Posted by on Nov 6, 2015 in Ceramic Engineering, Knowledge | Comments Off on Ceramic-Based LED Lighting

Ceramic-Based LED LightingCeramics don’t conduct electricity like copper or gold components do, but it’s that lack of conductivity and resistance to the high temperatures which tend to come with active electrical circuits which make ceramics an excellent material to use as the base or backing for LED lighting systems. Ceramics don’t melt like plastic at higher temperatures, and they tend to be far more durable than their cheaper plastic counterparts. There is a trade-off for this boosted level of quality though, and it comes in the form of increased production costs and a different kind of fragility, though it isn’t heat, which is good.

For one, ceramics just don’t stand up to blunt force trauma or sudden, serious impacts very well. A set of ceramic LED lights falling from a ceiling some four meters to the floor below would probably be a broken, shattered mess where a system with a plastic base would have a couple of broken or loose bulbs but still work for the most part. The increase cost to manufacture ceramic systems over plastic ones means they will cost more for consumers in the store too, and the actual difference in price over cheaper plastic lighting sets is enough to push ceramic lighting out of strict, low budgets.

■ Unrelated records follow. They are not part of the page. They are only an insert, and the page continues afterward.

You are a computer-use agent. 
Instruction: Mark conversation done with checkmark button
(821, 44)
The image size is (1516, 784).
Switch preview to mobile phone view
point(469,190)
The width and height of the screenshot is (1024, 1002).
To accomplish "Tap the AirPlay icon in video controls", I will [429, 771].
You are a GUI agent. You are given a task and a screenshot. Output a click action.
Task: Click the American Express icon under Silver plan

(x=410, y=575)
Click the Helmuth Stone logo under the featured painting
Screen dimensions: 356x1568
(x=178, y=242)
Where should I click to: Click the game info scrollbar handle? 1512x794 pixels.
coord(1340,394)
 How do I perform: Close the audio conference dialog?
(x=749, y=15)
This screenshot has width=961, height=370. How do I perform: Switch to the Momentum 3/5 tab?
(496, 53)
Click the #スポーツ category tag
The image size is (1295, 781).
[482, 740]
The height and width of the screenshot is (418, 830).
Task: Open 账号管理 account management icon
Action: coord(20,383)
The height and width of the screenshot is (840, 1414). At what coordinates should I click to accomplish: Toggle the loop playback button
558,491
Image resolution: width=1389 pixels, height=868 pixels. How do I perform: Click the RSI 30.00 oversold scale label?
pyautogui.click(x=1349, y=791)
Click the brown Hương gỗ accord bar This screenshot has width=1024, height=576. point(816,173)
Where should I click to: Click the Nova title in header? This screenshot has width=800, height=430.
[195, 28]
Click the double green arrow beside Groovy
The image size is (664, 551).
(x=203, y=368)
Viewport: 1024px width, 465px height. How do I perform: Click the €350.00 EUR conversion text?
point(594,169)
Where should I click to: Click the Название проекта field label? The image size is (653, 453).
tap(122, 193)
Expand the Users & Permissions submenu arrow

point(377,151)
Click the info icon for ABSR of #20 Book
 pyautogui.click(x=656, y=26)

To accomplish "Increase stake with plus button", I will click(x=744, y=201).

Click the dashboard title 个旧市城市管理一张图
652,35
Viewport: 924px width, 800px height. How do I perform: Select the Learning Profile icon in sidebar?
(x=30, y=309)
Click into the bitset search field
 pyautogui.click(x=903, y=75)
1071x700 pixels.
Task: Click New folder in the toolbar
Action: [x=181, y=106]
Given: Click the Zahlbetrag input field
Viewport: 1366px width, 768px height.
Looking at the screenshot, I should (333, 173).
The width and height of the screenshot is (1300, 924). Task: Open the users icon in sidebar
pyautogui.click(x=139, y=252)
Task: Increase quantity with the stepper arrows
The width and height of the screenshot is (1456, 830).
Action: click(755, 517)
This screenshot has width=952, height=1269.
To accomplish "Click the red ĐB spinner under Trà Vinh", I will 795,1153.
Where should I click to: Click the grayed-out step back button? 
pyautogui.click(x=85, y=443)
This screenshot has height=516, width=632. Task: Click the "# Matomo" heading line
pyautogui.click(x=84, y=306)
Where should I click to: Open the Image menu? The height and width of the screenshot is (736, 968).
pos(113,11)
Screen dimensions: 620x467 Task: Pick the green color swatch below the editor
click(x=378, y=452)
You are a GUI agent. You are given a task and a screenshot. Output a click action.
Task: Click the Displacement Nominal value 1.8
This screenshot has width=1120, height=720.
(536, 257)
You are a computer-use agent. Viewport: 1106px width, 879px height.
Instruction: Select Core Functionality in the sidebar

Compared to plastic LED lights, ceramic lights are also significantly heavier. The base material is much denser, so it only makes sense that it has more weight to it than the lighter, flimsier plastic. Barring any accident like a mount screw coming loose or the owner dropping the lights on the floor, the heavier, sturdier ceramic backing will have a longer consumer life and give you more for your dollar than the plastic LED systems. There are good and bad points about both types of LED lighting systems, but the best value will depend on what needs you’re trying to meet specifically.

If you’re looking for portability and you don’t care about the lasting power of your lights, plastic is probably a better choice for you in the long run. It’s nowhere near as heavy as ceramics in most cases, and that means you don’t need to do as much work to secure a plastic fixture before you use it, which can take a lot of time and work out of the process for you. On the other hand, ceramic LED lights are going to last longer as a given unless some accident occurs.

Consider the environment where you plan to use your LED lighting. If you’re looking at a greenhouse with LED lights specifically for growing plants, you’ll probably want to use a ceramic base because it will hold up against the intense heat better than plastic, allowing you to run your lights for longer before you need to give them some time to cool down. Last, but certainly not least, keep the price in mind. Ceramics are generally more expensive, but there can be some very costly plastic setups as well. If you do nothing else, just don’t buy the first thing you see.